Saotome can, I was warned, be as closed as one of his clams but that night he was wonderfully chatty, a tribute perhaps to my attractive Japanese translator. Like Inoue, he has a most lovely face and his boyish grin reveals the continued passion he obviously feels for his particular culinary art. 'I’m not frying', he explained, 'but baking in oil and my role when the fish is in the pot is to calculate the right combination of air, water and batter. I think that I am able to see the scales on the fish that other people cannot see and then just coat each piece in the appropriate amount of batter. After that the trick is simply to count the seconds the fish should be cooked for.' Like all artists, he made it sound rather simple.

I also detected in our three-way dialogue a sense of frustration on his part that while sushi chefs are now considered to represent the very finest Japanese cooking can offer, the charms of his particular discipline have been forgotten.
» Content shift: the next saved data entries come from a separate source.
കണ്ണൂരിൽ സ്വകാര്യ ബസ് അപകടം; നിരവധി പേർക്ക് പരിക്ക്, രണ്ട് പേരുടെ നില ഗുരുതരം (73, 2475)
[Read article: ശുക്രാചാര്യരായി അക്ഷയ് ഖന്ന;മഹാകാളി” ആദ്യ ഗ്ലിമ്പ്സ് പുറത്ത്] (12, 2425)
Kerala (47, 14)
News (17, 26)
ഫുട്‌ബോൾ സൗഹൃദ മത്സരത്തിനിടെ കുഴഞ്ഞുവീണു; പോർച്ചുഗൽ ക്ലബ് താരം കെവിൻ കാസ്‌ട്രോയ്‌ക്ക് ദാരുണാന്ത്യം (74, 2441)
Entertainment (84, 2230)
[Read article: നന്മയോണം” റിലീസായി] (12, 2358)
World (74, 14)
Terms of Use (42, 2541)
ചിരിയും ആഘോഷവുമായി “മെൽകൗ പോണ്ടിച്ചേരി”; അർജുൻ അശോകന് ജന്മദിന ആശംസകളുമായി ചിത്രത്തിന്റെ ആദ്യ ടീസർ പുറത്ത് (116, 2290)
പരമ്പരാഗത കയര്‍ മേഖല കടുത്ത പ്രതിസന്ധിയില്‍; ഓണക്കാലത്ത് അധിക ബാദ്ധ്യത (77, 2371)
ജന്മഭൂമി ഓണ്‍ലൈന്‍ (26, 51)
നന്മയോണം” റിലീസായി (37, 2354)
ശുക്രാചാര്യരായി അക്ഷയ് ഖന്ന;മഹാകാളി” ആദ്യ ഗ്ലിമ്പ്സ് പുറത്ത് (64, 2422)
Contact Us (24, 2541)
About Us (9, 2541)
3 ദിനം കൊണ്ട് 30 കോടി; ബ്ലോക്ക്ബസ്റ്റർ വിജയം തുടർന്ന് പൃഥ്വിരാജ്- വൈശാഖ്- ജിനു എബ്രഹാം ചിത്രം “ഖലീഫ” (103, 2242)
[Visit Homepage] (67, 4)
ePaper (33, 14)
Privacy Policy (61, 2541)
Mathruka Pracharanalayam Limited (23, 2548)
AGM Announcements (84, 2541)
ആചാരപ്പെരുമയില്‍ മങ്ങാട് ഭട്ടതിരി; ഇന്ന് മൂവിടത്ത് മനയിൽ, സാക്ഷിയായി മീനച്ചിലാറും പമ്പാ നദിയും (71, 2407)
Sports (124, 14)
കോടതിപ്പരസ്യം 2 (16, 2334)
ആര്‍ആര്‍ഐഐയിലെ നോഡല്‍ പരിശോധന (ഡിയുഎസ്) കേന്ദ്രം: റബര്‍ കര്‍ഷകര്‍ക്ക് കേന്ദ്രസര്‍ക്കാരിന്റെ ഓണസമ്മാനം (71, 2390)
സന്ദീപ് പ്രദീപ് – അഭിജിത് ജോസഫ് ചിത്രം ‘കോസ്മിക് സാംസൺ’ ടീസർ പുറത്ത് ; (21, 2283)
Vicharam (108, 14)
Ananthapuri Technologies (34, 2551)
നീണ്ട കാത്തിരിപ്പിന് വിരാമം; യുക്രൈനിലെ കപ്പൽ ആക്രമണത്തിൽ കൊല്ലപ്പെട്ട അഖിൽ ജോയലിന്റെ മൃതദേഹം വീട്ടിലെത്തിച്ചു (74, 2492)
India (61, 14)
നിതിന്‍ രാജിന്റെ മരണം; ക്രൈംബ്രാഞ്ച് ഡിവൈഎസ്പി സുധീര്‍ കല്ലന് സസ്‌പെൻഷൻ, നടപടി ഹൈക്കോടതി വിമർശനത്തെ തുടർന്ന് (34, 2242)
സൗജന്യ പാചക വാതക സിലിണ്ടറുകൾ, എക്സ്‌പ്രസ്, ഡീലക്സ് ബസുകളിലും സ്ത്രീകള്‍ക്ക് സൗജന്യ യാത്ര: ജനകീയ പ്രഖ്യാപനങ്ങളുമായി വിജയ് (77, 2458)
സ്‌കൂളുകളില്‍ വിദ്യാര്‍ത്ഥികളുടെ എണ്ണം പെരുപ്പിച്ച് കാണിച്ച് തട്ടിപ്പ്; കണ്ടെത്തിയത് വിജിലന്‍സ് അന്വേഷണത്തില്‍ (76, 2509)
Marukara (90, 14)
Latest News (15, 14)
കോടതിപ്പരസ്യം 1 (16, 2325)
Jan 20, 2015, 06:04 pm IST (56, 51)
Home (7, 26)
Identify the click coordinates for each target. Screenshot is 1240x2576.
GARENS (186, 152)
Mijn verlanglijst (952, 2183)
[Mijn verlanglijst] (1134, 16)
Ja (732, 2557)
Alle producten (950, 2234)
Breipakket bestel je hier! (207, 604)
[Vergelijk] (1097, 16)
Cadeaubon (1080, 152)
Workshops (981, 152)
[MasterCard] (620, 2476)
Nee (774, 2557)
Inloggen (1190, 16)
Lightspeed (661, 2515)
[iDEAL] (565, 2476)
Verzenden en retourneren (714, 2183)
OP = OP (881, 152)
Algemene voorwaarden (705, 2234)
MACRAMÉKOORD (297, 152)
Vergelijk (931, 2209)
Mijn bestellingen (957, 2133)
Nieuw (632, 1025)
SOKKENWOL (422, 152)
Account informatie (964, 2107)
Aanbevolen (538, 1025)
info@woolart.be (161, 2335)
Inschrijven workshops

He laughed when I told him that in Japanese restaurants in London tempura dishes tend to be coarse and invariably the cheapest dishes on the menu.

Saotome-san knows how to charge but rightly so. My meal here was certainly better balanced than the sushi I ate at Jiro, considered to be the city’s finest sushi restaurant. Less protein; less filling rice; and, above all, a sense that this simple combination of batter, oil and one man’s sensitivity can produce genuine culinary magic.

Robata Honten, 1-3-8 Yuraku-Cho, Chiyoda-Ku, Tokyo. Tel: 03-3591-1905. Approx 5,000 yen per person.

Mikawa, 3-4-7 Nihonbashi-Kayabacho, Chuo-ku, Tokyo. Tel: 03-3664-9843. Approx 15,000 yen per person.